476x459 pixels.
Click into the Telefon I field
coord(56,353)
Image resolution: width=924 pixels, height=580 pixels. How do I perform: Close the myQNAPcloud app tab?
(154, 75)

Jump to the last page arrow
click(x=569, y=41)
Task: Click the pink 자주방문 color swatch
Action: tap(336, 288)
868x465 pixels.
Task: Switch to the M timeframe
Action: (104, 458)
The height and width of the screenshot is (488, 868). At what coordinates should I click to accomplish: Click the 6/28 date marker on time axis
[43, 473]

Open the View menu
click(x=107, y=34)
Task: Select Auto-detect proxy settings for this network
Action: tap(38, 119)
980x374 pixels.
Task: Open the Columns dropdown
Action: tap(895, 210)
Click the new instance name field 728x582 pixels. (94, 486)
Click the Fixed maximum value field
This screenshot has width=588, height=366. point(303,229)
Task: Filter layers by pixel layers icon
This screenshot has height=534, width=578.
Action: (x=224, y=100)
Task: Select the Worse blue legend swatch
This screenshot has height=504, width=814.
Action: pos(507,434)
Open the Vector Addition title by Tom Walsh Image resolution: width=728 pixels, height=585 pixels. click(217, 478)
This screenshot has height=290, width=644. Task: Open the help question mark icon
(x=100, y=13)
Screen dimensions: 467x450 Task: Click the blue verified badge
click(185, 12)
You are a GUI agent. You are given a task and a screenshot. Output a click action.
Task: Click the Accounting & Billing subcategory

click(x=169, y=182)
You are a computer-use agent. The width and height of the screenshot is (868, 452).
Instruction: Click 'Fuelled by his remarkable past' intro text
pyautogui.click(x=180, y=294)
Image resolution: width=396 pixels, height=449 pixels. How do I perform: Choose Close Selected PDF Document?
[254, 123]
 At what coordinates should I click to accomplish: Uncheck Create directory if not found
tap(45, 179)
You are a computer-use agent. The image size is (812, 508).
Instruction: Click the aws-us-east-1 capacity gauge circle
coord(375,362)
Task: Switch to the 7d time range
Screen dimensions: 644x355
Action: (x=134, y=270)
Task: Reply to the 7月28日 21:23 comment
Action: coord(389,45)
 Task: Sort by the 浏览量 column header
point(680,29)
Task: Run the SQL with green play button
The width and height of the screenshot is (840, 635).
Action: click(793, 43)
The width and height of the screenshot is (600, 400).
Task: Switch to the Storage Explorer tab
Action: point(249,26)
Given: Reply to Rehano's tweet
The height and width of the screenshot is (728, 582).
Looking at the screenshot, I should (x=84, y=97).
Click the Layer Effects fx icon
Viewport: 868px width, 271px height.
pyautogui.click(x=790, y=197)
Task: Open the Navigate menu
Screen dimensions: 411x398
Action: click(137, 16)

Your goal:
Among the records above, extract exactly the lines from the line with "At what coordinates should I click to accomplish: Uncheck" to the line with "Task: Switch to the 7d time range", both lines included, and leave out the rest.

Solution for this task:
 At what coordinates should I click to accomplish: Uncheck Create directory if not found
tap(45, 179)
You are a computer-use agent. The image size is (812, 508).
Instruction: Click the aws-us-east-1 capacity gauge circle
coord(375,362)
Task: Switch to the 7d time range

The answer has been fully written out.